La nueva Europa se hallaba sumida en un proceso de reestructuración interna que tenía como característica más destacada la fragmentación política, y en el curso del cual se acentuaron la ruralización y el paso de la esclavitud a la servidumbre iniciados tímidamente en el siglo III. El proceso se acompañaba, además, de una regresión de orden económico y técnico, en la que se abandonaron las antiguas vías romanas, los sistemas de irrigación, los pequeños talleres artesanales, los aperos de labranza metálicos (construidos ahora en madera)... Y en el orden cultural, el éxodo de la aristocracia al campo implicó el abandono de las escuelas urbanas, por lo que la Iglesia se hizo depositaria única de una cultura que a partir de ese momento estuvo al servicio exclusivo de la fe cristiana y, en consecuencia, marginó de forma sistemática todas aquellas obras clásicas que no servían a tal fin.

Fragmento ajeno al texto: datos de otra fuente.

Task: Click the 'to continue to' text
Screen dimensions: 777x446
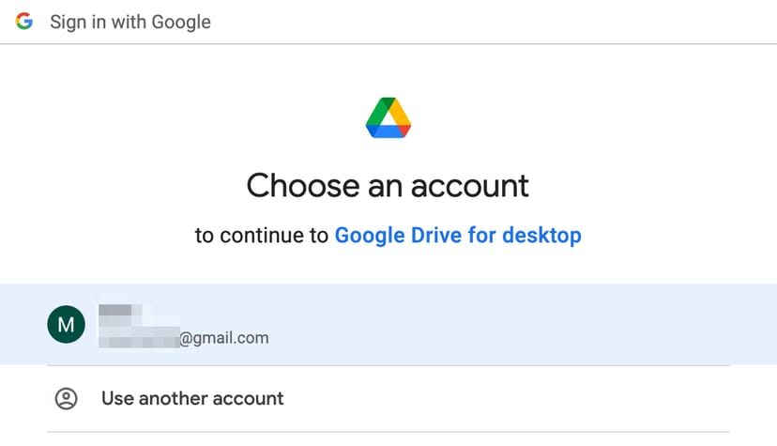Action: [x=262, y=235]
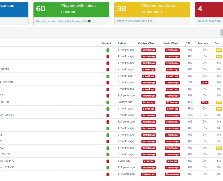
Task: Click the green content status square for E0E430
Action: coord(108,168)
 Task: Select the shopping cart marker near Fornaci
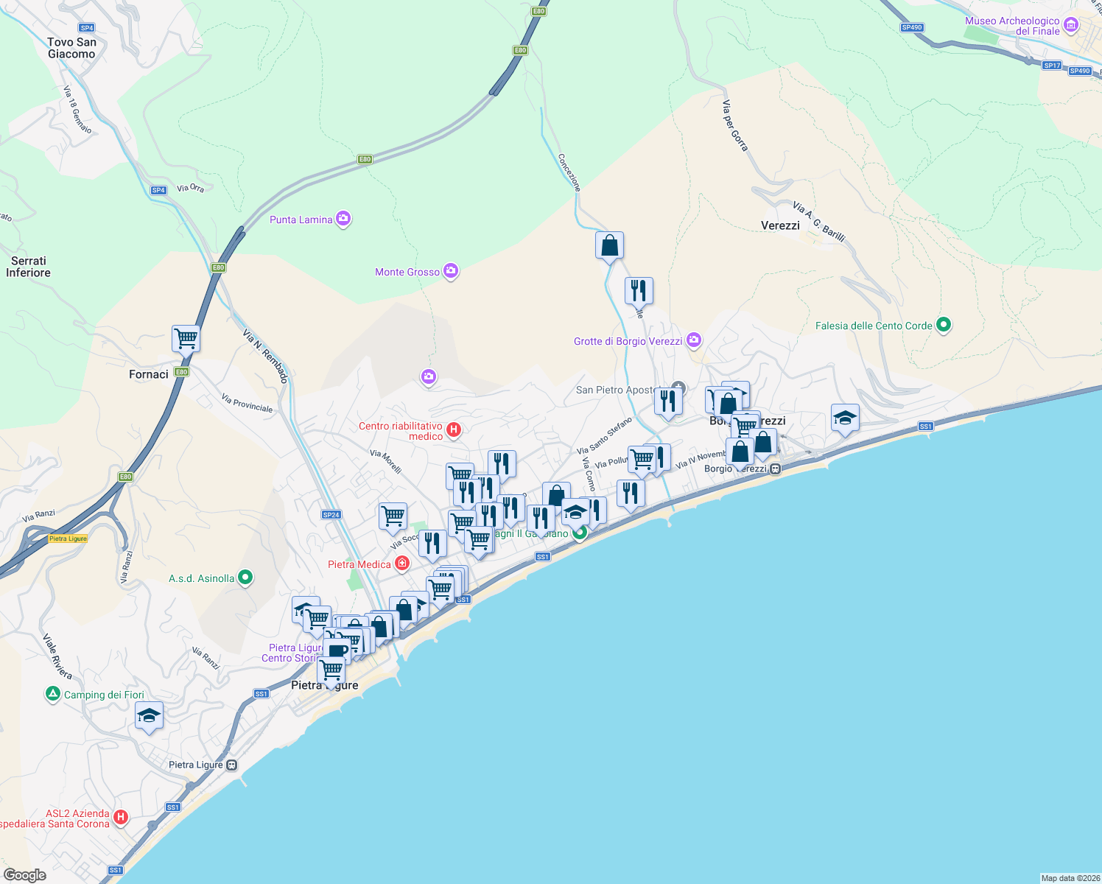coord(186,338)
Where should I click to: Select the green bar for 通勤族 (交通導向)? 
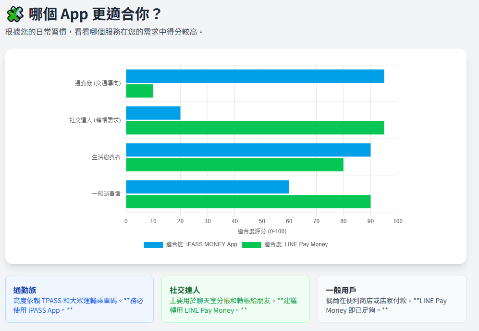[139, 91]

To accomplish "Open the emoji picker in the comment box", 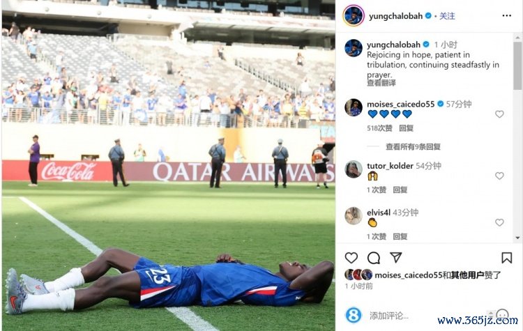I will pyautogui.click(x=502, y=315).
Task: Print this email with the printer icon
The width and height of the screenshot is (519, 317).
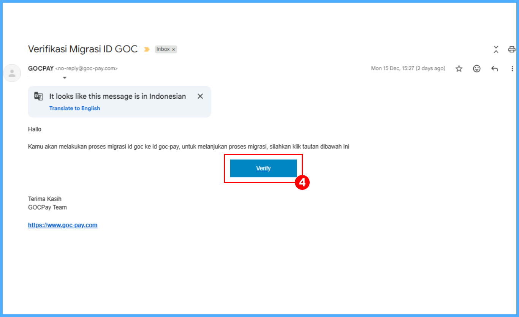Action: pos(511,49)
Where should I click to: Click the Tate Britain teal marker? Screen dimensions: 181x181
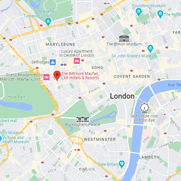tap(122, 164)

Los territorios que los pueblos germanos habían abandonado al penetrar en el Imperio romano pasaron a ser ocupados por los pueblos eslavos. A finales del siglo V, serbios, polacos, checos y moravos se habían asentado ya en la región comprendida entre los ríos Elba y Vístula; eslovenos, croatas y eslovacos, en los Balcanes, y polianos y severianos, en la Rusia occidental. Este fenómeno migratorio de gran escala protagonizado por los pueblos nórdicos (germanos y eslavos) tendría su correspondencia con la irrupción del mundo musulmán en el sur, que desde la península arábiga se extendería al norte de África, en un itinerario que arranca de La Meca en 622, año del comienzo de la hégira, y tiene como fecha destacada el año 711, en que los musulmanes llegarán a la península ibérica.
En el ínterin, la Iglesia católica había roto los lazos con Bizancio e instituido el poder temporal del papa, que pasó a gobernar Roma, mientras impulsaba el desarrollo de órdenes monásticas y extendía su influencia: a los reinos germánicos; a los pueblos paganos que habían invadido Inglaterra; a los francos, unificados a partir del 482 por el monarca cristiano Clodoveo, y a los visigodos, que profesaban la herejía arriana. Entre éstos, el reino de Tolosa llegaba por el sur hasta Toledo y fue sometido por Clodoveo en el 507; el proceso de cristianización de la Hispania visigótica lo consumaría Recaredo con ocasión del III concilio de Toledo.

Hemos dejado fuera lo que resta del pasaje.